**Task item**
Find the line holding "Manere si accesorii (917, 195)" in the entries below. Give it again exactly, along with every line after it up to and including the line holding "TOWN (381, 583)".

**Exercise materials**
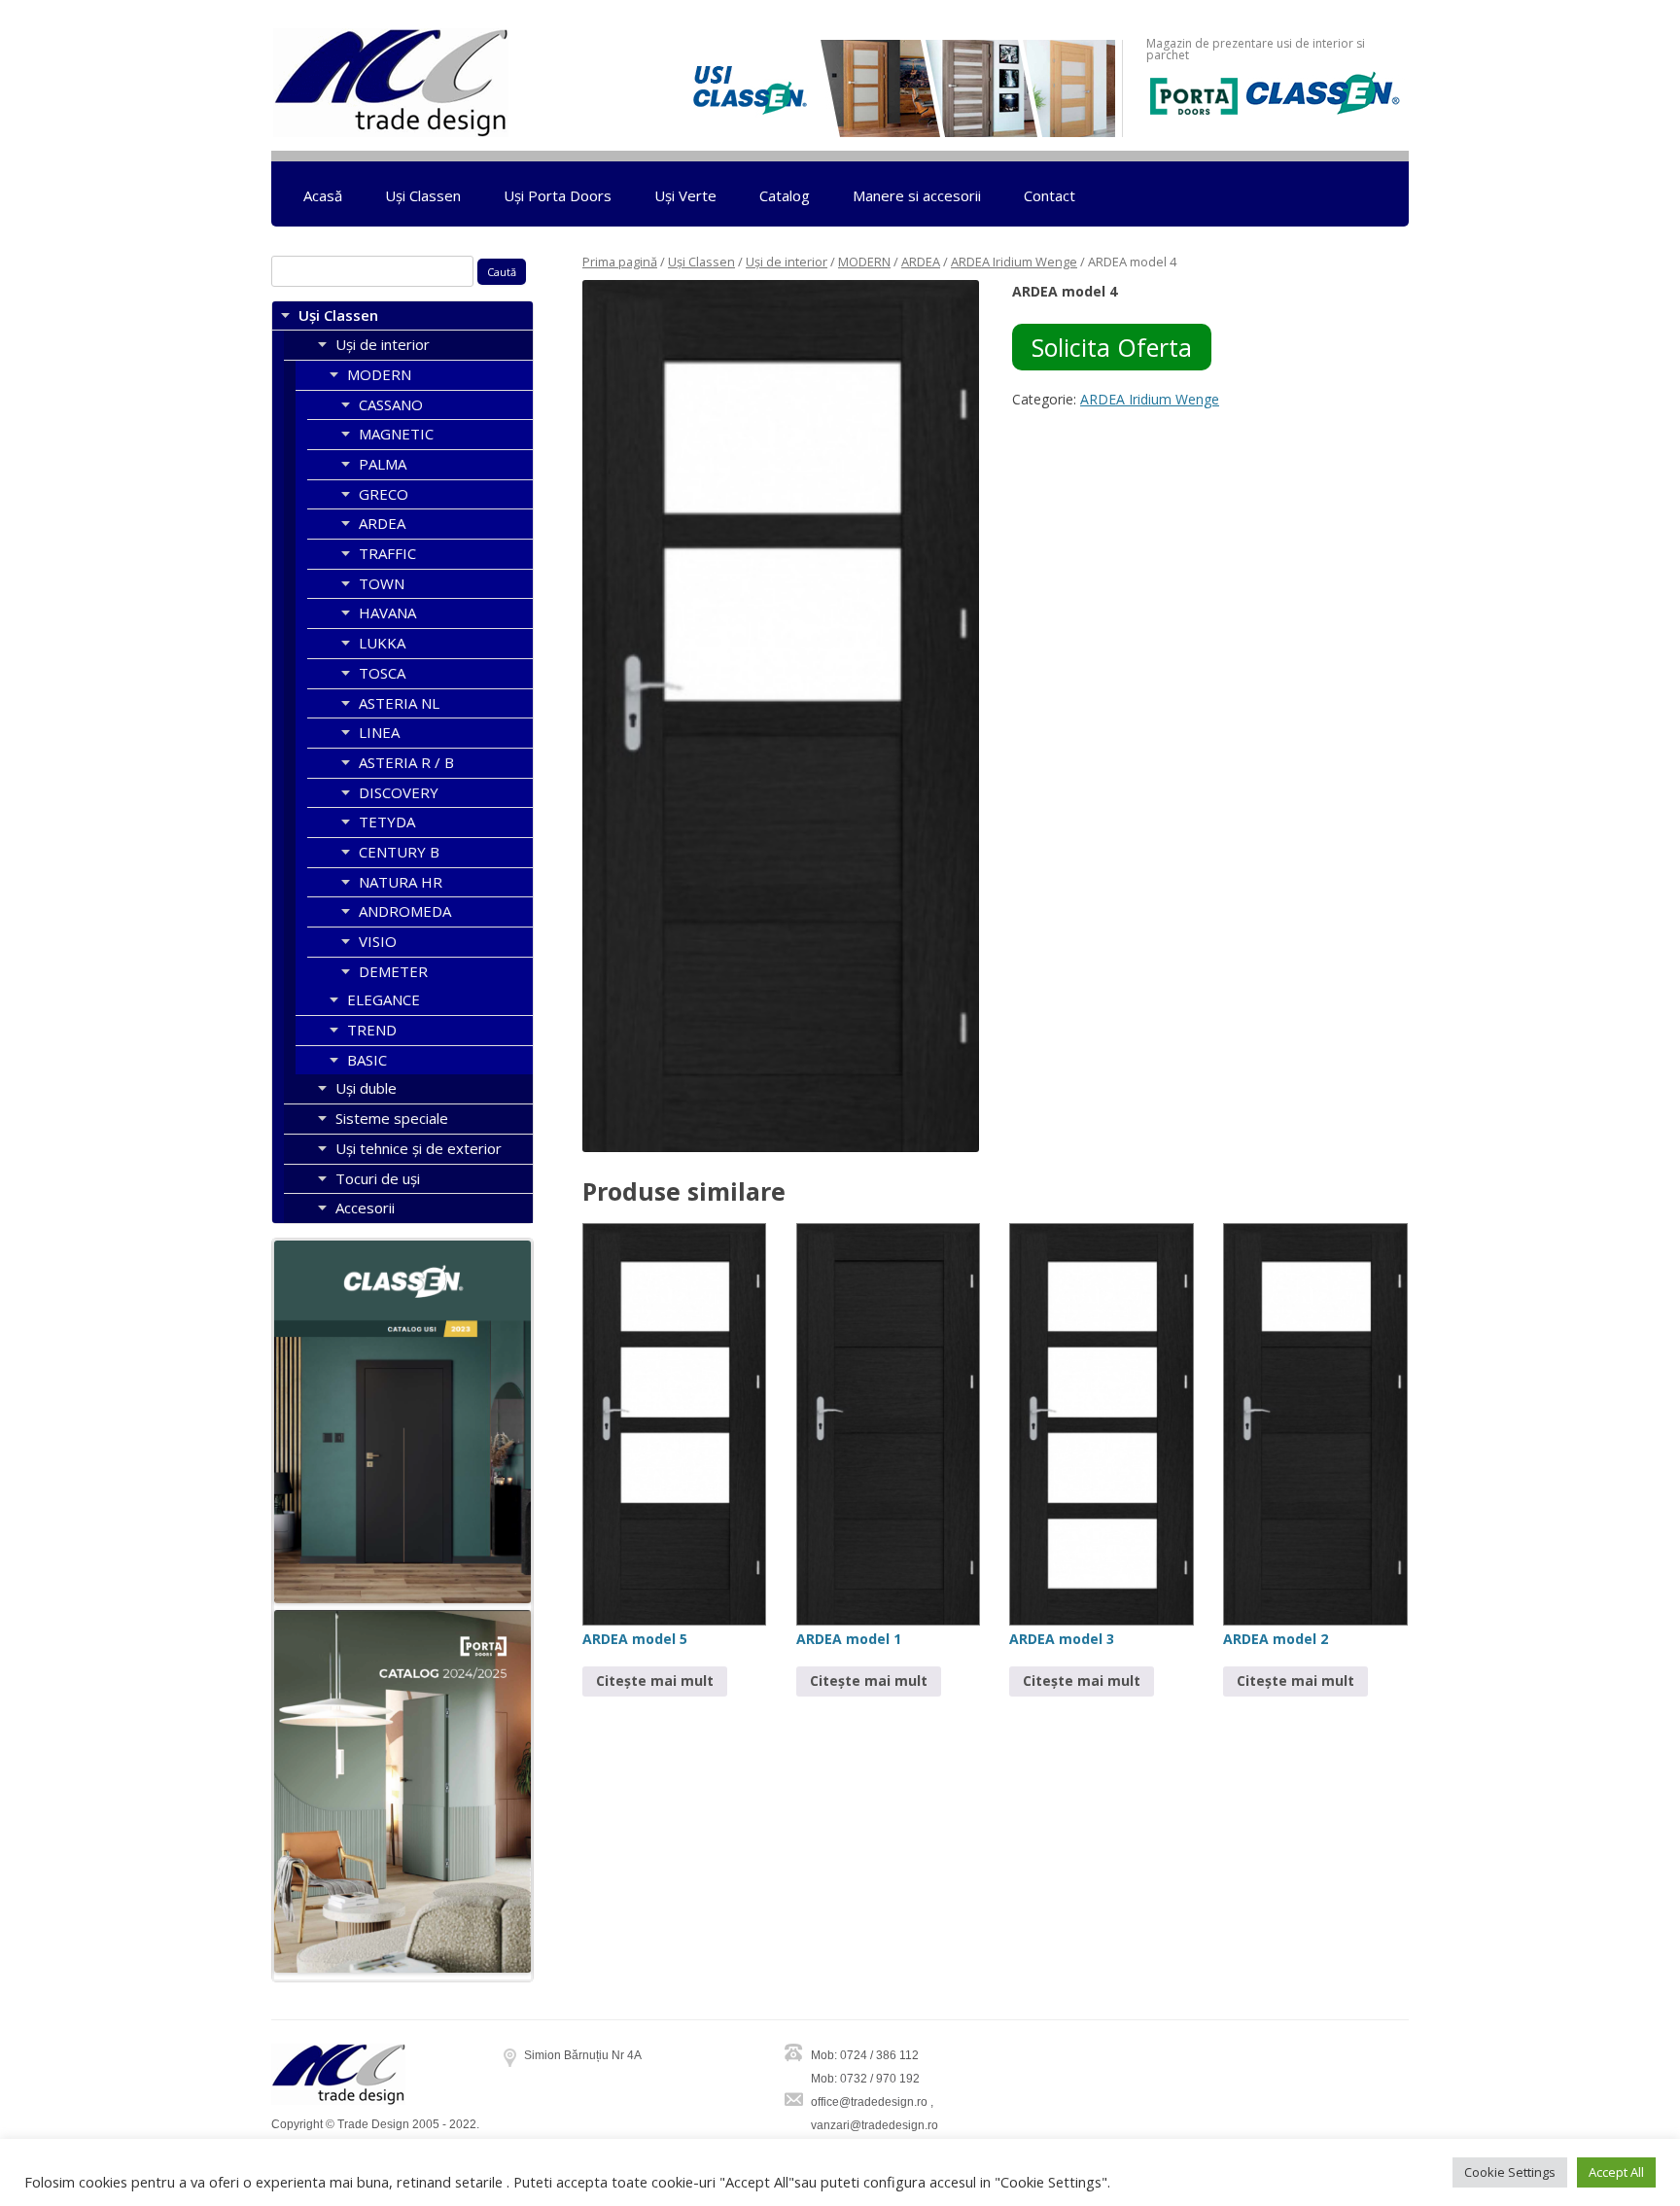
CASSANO (391, 404)
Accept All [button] (1616, 2172)
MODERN (864, 261)
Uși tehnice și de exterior (418, 1148)
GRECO (383, 494)
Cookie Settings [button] (1510, 2172)
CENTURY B (399, 851)
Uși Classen (423, 195)
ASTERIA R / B (406, 762)
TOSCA (382, 673)
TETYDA (387, 821)
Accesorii (365, 1207)
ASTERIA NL (399, 703)
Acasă (322, 195)
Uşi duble (366, 1088)
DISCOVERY (398, 792)
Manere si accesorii (917, 195)
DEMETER (393, 971)
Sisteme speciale (391, 1118)
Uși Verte (685, 195)
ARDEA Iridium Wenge (1014, 261)
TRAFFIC (387, 553)
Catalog (784, 195)
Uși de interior (786, 261)
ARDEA (920, 261)
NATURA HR (400, 882)
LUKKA (382, 642)
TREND (372, 1029)
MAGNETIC (396, 433)
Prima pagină (619, 261)
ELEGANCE (383, 999)
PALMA (382, 463)
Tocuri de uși (377, 1178)
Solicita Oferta (1112, 347)
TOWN (381, 583)
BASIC (367, 1059)
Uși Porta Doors (558, 195)
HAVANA (387, 612)
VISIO (378, 941)
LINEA (379, 732)
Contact (1049, 195)
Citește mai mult (655, 1680)
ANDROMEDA (405, 911)
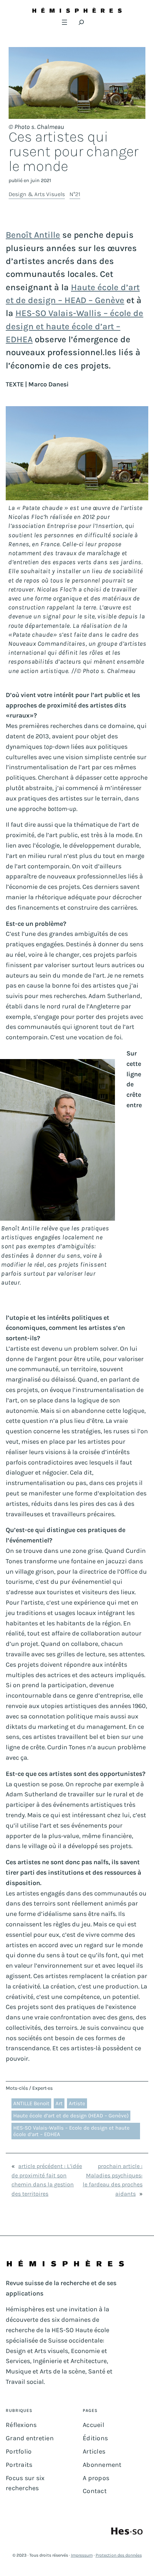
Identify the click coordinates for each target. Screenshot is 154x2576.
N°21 (74, 194)
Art (59, 2103)
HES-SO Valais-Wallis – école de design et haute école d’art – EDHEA (74, 326)
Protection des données (119, 2555)
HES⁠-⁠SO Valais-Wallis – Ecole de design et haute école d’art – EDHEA (71, 2131)
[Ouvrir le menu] (64, 22)
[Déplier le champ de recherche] (81, 22)
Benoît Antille (33, 235)
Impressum (82, 2555)
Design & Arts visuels (37, 194)
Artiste (77, 2103)
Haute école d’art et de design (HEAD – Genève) (71, 2115)
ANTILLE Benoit (31, 2103)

**Exercise answer**
Manere si accesorii (917, 195)
DEMETER (393, 971)
Sisteme speciale (391, 1118)
Uși Verte (685, 195)
ARDEA Iridium Wenge (1014, 261)
TRAFFIC (387, 553)
Catalog (784, 195)
Uși de interior (786, 261)
ARDEA (920, 261)
NATURA HR (400, 882)
LUKKA (382, 642)
TREND (372, 1029)
MAGNETIC (396, 433)
Prima pagină (619, 261)
ELEGANCE (383, 999)
PALMA (382, 463)
Tocuri de uși (377, 1178)
Solicita Oferta (1112, 347)
TOWN (381, 583)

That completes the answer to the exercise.